Nos últimos tempos, escritos feministas se propuseram discutir as posições assumidas por Nietzsche acerca das mulheres; eles se situam sobretudo no contexto dos estudos publicados em língua inglesa. Investigar as eventuais contribuições do pensamento nietzschiano para a teoria feminista e discutir como interpretar as observações do filósofo sobre o feminino, essas têm sido as vias adotadas.

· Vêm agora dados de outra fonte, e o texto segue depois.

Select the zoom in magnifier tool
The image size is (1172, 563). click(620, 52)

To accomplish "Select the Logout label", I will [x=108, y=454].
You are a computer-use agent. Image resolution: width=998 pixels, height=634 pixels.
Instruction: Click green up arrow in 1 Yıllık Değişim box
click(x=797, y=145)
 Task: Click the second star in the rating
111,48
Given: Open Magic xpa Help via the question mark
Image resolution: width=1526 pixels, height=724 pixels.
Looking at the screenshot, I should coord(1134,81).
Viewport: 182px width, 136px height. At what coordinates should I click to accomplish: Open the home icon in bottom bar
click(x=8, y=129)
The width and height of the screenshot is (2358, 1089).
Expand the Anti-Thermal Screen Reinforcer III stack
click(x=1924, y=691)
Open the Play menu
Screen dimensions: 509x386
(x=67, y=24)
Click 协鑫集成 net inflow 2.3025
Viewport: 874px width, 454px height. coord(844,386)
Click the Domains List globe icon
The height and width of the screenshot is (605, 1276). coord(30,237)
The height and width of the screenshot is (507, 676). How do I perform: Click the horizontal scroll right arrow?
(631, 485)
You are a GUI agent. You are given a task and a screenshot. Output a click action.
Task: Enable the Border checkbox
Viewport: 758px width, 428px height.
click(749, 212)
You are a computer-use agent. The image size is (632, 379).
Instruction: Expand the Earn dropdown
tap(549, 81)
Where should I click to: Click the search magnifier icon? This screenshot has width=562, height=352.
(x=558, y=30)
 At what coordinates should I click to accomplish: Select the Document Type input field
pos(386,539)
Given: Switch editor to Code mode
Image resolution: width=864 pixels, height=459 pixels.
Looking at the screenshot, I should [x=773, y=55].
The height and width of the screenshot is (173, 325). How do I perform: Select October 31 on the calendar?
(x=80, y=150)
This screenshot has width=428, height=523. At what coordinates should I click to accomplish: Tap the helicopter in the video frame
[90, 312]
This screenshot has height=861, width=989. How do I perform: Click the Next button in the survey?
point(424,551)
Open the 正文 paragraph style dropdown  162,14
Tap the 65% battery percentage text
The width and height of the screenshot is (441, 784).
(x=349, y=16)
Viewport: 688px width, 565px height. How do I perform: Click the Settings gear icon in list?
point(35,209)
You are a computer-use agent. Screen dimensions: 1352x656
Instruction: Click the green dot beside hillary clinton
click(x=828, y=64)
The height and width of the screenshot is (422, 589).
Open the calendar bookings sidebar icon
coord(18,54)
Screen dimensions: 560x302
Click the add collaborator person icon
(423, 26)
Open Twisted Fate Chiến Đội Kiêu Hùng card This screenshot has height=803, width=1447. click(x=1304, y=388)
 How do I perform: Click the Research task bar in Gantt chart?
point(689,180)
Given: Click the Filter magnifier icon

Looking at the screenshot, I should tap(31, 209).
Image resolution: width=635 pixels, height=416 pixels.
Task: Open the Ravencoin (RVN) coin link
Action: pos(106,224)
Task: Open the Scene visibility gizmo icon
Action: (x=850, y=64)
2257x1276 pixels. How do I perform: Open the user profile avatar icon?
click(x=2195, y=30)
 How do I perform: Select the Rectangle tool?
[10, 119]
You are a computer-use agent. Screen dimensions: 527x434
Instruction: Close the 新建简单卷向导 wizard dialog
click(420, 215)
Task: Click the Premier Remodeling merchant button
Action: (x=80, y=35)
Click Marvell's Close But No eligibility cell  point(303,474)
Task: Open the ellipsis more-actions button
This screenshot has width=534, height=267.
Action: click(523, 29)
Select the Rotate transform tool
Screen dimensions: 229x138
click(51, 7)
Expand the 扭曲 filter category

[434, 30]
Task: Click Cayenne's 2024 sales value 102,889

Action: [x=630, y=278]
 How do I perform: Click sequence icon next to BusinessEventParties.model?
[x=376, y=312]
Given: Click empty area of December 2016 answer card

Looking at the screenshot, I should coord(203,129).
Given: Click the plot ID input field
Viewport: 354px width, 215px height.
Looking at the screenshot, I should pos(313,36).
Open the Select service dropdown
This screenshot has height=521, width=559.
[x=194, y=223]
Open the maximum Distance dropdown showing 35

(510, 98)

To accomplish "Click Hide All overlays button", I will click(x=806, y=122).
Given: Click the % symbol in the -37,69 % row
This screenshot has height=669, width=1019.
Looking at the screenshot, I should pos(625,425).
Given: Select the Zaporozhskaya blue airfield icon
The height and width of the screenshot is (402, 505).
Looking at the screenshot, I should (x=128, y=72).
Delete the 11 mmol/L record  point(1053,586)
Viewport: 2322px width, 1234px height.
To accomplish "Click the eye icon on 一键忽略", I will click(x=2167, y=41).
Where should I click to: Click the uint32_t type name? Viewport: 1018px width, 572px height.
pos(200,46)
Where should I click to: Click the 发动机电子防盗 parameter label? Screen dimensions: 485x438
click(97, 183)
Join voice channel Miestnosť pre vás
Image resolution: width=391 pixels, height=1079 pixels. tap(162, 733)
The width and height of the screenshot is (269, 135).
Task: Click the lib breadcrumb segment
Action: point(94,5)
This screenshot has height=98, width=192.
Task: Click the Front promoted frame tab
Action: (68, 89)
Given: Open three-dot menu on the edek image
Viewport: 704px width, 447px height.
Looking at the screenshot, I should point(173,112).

Quanto à primeira delas, deparam-se inúmeros trabalhos, que procuram avaliar as vantagens e desvantagens do uso dos textos de Nietzsche para as questões colocadas pelo feminismo. Há quem advogue a ideia de que a sua escrita é feminina e quem defenda a posição de que ele é antifeminista. Há também quem sustente que o seu pensamento permite proceder a uma releitura do cânon filosófico em voga, cânon esse que sempre afastou de seu horizonte de reflexão as mulheres e o feminino, e quem afirme que se deveria estender à sociedade patriarcal a crítica radical que ele faz do racionalismo, do cientificismo, do positivismo, em suma, da cultura ocidental. Mas essa nova maneira de encarar os discursos e práticas patriarcais da nossa sociedade acabou por levar a questionar os próprios discursos e práticas feministas.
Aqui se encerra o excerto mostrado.